If mixing batched and unbatched: broadcast the unbatched one by unsqueeze(0).expand(batch_size, ...). Result is batched if any input is batched.

Movement ops (RESHAPE, PERMUTE, EXPAND, PAD, SHRINK, FLIP)

  • Unbatched: apply as-is.
  • Batched: adjust for batch dim at position 0:
  • RESHAPE: target = (batch_size, *original_target_shape)
  • PERMUTE: perm = (0, *(p+1 for p in original_perm))
  • EXPAND: target = (batch_size, *original_target_shape)
  • PAD: padding = ((0,0), *original_padding)
  • SHRINK: shrink = ((0, batch_size), *original_shrink)
  • FLIP: mask = (False, *original_mask)

CONTIGUOUS / CONTIGUOUS_BACKWARD

Pass through batch status, apply contiguous to batched source.

REDUCE_AXIS

  • Unbatched: apply as-is.
  • Batched: shift reduction axes by +1 (skip batch dim at 0).

Output axis handling

After the walk, if the output is unbatched (has_batch=False), broadcast it to add the batch dimension (unsqueeze(0).expand(batch_size, ...)). This matches JAX semantics where vmap always produces a batched output, even if the result is constant w.r.t. all batched inputs.
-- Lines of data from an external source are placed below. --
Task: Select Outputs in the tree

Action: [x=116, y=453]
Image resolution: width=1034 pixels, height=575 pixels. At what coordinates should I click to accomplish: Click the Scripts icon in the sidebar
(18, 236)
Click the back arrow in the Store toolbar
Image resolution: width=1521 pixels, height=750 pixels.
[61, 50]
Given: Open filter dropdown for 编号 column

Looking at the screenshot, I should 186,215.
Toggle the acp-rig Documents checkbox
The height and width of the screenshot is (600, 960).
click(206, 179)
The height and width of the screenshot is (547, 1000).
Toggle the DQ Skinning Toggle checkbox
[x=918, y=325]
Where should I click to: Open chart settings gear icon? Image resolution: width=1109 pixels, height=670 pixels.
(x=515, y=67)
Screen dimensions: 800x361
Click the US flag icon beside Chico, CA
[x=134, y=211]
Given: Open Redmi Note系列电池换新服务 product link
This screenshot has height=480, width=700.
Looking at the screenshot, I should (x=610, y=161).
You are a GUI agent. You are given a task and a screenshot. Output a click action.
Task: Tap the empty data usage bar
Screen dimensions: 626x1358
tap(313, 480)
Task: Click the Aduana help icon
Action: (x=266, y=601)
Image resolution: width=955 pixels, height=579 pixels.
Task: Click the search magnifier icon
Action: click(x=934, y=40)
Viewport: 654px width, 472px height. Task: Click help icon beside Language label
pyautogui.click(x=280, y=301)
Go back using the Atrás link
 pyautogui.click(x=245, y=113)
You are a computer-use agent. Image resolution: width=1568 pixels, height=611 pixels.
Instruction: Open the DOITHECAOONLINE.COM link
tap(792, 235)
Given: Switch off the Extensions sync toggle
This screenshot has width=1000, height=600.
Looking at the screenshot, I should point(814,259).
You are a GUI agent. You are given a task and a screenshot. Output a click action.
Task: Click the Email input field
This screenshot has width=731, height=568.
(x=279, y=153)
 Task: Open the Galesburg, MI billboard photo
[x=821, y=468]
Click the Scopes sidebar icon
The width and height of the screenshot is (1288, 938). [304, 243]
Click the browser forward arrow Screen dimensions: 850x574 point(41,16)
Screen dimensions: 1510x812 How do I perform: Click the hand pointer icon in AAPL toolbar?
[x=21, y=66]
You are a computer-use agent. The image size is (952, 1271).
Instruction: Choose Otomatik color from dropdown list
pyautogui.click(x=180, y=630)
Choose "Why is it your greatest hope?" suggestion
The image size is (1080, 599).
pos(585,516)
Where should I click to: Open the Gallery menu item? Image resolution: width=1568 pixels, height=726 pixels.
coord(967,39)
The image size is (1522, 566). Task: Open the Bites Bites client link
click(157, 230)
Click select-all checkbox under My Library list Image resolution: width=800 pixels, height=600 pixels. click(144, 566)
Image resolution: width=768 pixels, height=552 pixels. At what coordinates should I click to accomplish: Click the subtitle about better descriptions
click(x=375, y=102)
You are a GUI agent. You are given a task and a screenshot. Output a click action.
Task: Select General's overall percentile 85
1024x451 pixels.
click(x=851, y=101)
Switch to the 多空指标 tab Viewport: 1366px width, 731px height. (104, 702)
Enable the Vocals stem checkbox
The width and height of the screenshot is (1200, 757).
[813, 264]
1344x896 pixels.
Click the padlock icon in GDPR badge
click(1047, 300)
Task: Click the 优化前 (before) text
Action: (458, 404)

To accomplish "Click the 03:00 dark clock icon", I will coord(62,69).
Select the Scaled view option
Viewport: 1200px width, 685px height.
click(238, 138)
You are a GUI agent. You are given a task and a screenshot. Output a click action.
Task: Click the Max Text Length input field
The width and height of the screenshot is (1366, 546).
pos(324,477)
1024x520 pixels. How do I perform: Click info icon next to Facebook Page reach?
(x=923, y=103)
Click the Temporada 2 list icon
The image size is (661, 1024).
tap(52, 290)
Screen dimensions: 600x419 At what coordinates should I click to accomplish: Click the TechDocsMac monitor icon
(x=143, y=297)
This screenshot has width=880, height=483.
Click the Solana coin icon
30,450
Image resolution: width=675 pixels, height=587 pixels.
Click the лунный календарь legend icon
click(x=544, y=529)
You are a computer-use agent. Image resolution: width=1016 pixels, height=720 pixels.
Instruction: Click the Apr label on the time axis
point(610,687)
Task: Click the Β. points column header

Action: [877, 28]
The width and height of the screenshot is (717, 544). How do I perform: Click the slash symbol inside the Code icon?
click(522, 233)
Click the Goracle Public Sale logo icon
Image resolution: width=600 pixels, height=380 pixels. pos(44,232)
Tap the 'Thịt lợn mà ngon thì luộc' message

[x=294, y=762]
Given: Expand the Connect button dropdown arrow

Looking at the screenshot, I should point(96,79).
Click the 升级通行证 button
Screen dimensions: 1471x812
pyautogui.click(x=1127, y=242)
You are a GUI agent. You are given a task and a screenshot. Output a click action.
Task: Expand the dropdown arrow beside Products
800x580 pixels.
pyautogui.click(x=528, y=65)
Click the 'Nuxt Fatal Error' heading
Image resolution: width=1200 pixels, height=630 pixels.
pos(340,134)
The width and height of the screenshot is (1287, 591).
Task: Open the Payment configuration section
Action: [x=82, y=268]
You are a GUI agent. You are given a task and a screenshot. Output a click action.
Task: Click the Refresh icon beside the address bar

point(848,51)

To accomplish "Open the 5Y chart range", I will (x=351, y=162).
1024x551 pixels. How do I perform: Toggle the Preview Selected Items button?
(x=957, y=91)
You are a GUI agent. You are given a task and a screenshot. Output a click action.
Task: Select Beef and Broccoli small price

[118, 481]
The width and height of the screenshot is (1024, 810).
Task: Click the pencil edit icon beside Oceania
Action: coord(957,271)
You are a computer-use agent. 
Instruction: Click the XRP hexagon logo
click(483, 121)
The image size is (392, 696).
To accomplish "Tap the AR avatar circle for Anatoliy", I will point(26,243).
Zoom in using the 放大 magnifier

Then, if out_axis != 0, move the batch axis from 0 to out_axis using Tensor.permute.

Implementation Notes

File structure

  • src/anvil/transform/_vmap.py — Core implementation (~220 LOC)
  • tests/test_vmap.py — Test suite

How it works

  1. The vmapped wrapper normalizes/validates in_axes, moves each batched input's batch axis to position 0, and creates unbatched placeholder tensors.
  2. Calls fn(*placeholders) to trace the computation graph.
  3. Seeds a VmapCtx (batch_size + cache mapping UOp → (UOp, bool)) with the placeholder-to-batched-input mappings.
  4. Uses walk(output.uop, input_uops) to traverse the graph in topological order.
  5. For each node, pm_vmap.rewrite(node, ctx=ctx) dispatches to the appropriate rule, which constructs the batched UOp via Tensor operations (for correct shape computation) and returns (new_uop, has_batch).
  6. Finally, if out_axis != 0, permutes the batch dim to the requested position.

Key design decisions

  • Tensor-level construction in rules: We wrap UOps as Tensor objects to leverage tinygrad's shape validation and movement op helpers, then extract .uop.
  • No custom ops: The transformation is purely graph-to-graph, adding real dimensions that the scheduler can reason about. No fork of tinygrad needed.
  • _ensure_batched for broadcasting: When a binary op mixes batched and unbatched operands, the unbatched one is unsqueeze(0).expand(batch_size, ...).

Supported ops

Category Ops
Unary elementwise NEG, SIN, LOG2, EXP2, SQRT, RECIPROCAL, CAST, BITCAST
Binary elementwise ADD, SUB, MUL, MAX, POW, CMPLT, CMPNE, CMPEQ
Ternary WHERE
Movement RESHAPE, PERMUTE, EXPAND, PAD, SHRINK, FLIP
Contiguous CONTIGUOUS, CONTIGUOUS_BACKWARD
Reduce REDUCE_AXIS (ADD, MAX, MUL)

Not yet supported (add as needed)

  • Indexing ops (tensor-based indexing, gather/scatter)
  • ASSIGN, DETACH

Progress

  • [x] Core implementation in src/anvil/transform/_vmap.py
  • [x] Tests in tests/test_vmap.py
  • [x] Basic elementwise, broadcast, movement, reduce, validation
  • [x] Nested vmap (vmap of vmap)
  • [x] Integration with JVP (vmap over jvp for Jacobians)
  • [ ] Add indexing op support if needed